Task to complete: Please retype the entries that follow exactly as they are, leaving the images behind.

(Stored data)

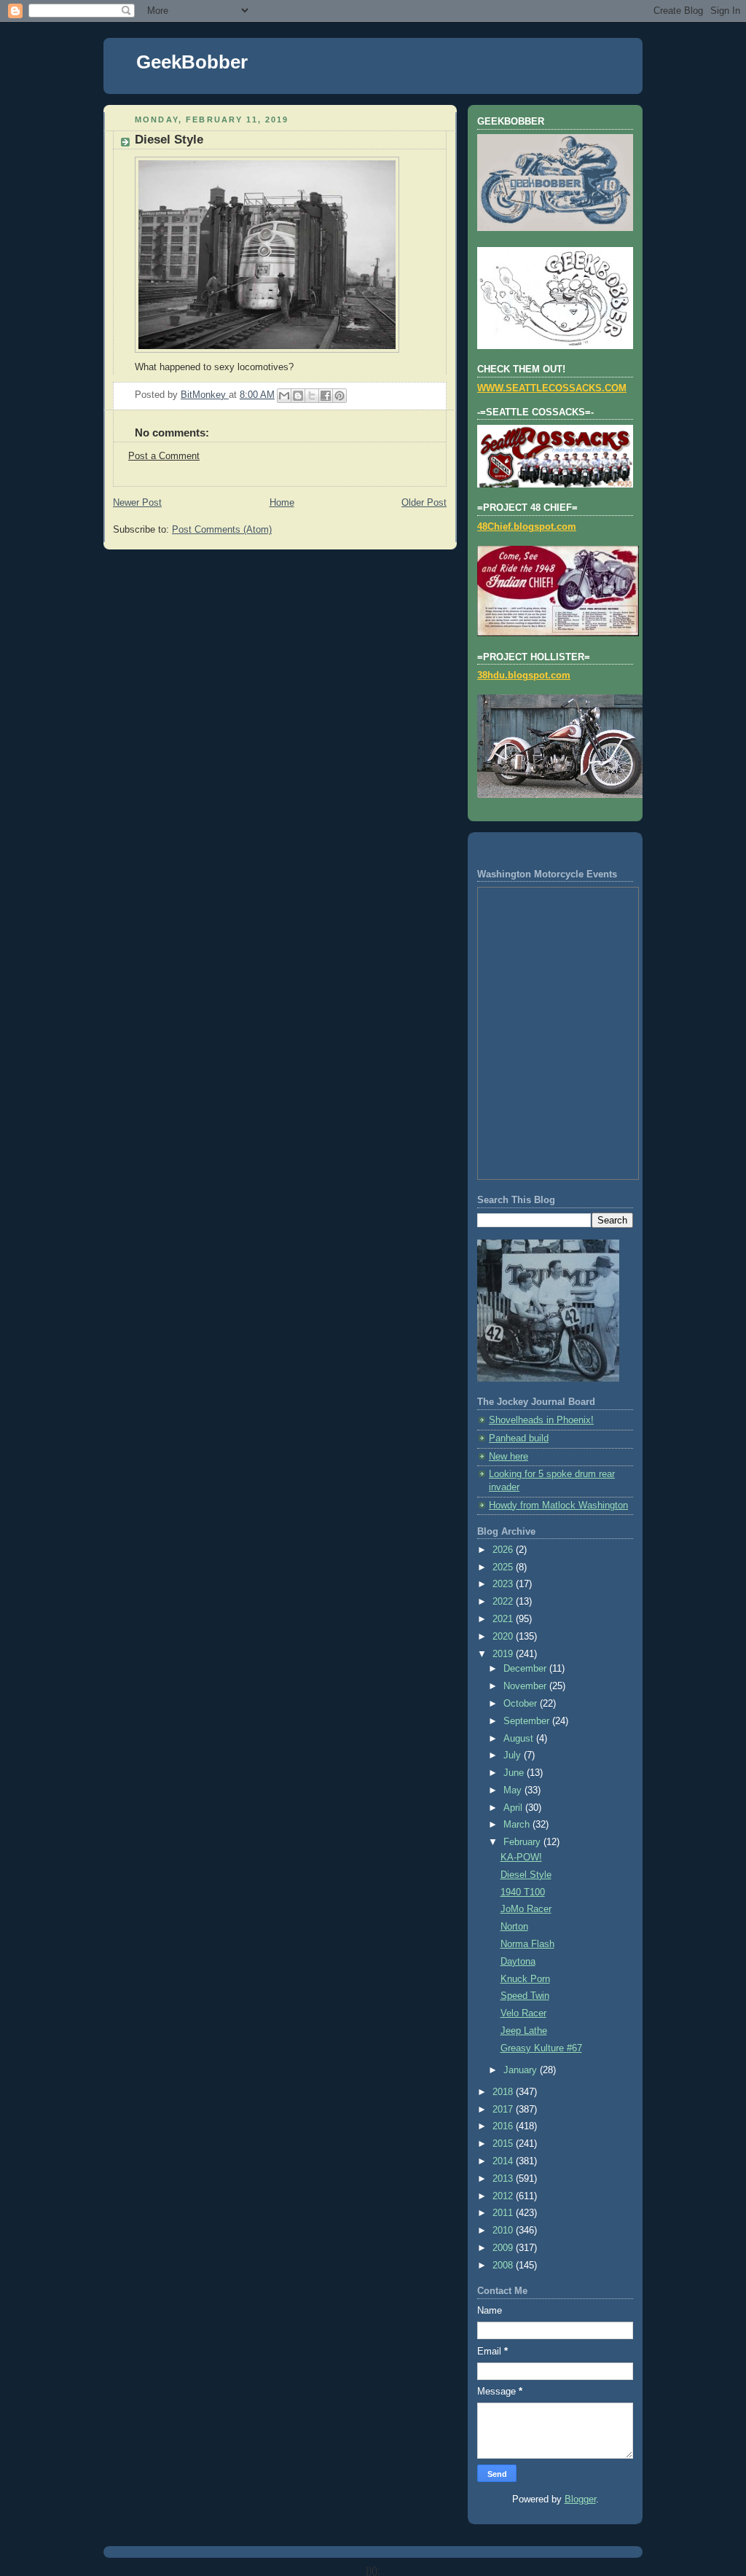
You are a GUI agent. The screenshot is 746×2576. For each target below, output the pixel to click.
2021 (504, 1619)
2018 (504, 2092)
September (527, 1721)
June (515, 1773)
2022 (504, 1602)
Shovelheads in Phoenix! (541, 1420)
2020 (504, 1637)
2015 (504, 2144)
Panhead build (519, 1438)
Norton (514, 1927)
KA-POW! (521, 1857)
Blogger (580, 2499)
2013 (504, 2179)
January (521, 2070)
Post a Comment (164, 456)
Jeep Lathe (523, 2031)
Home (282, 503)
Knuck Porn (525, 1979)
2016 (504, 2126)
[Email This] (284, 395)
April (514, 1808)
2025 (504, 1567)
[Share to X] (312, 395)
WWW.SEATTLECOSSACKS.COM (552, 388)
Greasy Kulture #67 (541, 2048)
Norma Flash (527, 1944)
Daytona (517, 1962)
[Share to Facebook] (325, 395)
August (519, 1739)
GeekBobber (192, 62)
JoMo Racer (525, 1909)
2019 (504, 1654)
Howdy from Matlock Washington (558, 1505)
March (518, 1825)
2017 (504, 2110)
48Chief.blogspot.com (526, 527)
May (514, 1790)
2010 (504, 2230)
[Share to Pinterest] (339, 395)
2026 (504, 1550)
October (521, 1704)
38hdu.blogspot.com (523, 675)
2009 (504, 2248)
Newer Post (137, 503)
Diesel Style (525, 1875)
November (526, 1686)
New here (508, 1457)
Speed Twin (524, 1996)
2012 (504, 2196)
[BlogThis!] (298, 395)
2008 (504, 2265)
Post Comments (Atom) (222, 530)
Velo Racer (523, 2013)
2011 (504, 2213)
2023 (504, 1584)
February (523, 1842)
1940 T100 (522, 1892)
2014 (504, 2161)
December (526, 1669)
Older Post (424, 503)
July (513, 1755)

Reply:
You are a GUI agent. The screenshot is 746×2576. For each target below, output the pixel to click.
2021 (504, 1619)
2018 (504, 2092)
September (527, 1721)
June (515, 1773)
2022 (504, 1602)
Shovelheads in Phoenix! (541, 1420)
2020 (504, 1637)
2015 (504, 2144)
Panhead build (519, 1438)
Norton (514, 1927)
KA-POW! (521, 1857)
Blogger (580, 2499)
2013 (504, 2179)
January (521, 2070)
Post a Comment (164, 456)
Jeep Lathe (523, 2031)
Home (282, 503)
Knuck Porn (525, 1979)
2016 (504, 2126)
[Email This] (284, 395)
April (514, 1808)
2025 (504, 1567)
[Share to X] (312, 395)
WWW.SEATTLECOSSACKS.COM (552, 388)
Greasy Kulture #67 (541, 2048)
Norma Flash (527, 1944)
Daytona (517, 1962)
[Share to Facebook] (325, 395)
August (519, 1739)
GeekBobber (192, 62)
JoMo Racer (525, 1909)
2019 (504, 1654)
Howdy from Matlock Washington (558, 1505)
March (518, 1825)
2017 (504, 2110)
48Chief.blogspot.com (526, 527)
May (514, 1790)
2010 (504, 2230)
[Share to Pinterest] (339, 395)
2026 (504, 1550)
October (521, 1704)
38hdu.blogspot.com (523, 675)
2009 (504, 2248)
Newer Post (137, 503)
Diesel Style (525, 1875)
November (526, 1686)
New here (508, 1457)
Speed Twin (524, 1996)
2012 (504, 2196)
[BlogThis!] (298, 395)
2008 (504, 2265)
Post Comments (Atom) (222, 530)
Velo Racer (523, 2013)
2011 (504, 2213)
2023 (504, 1584)
February (523, 1842)
1940 T100 (522, 1892)
2014 (504, 2161)
December (526, 1669)
Older Post (424, 503)
July (513, 1755)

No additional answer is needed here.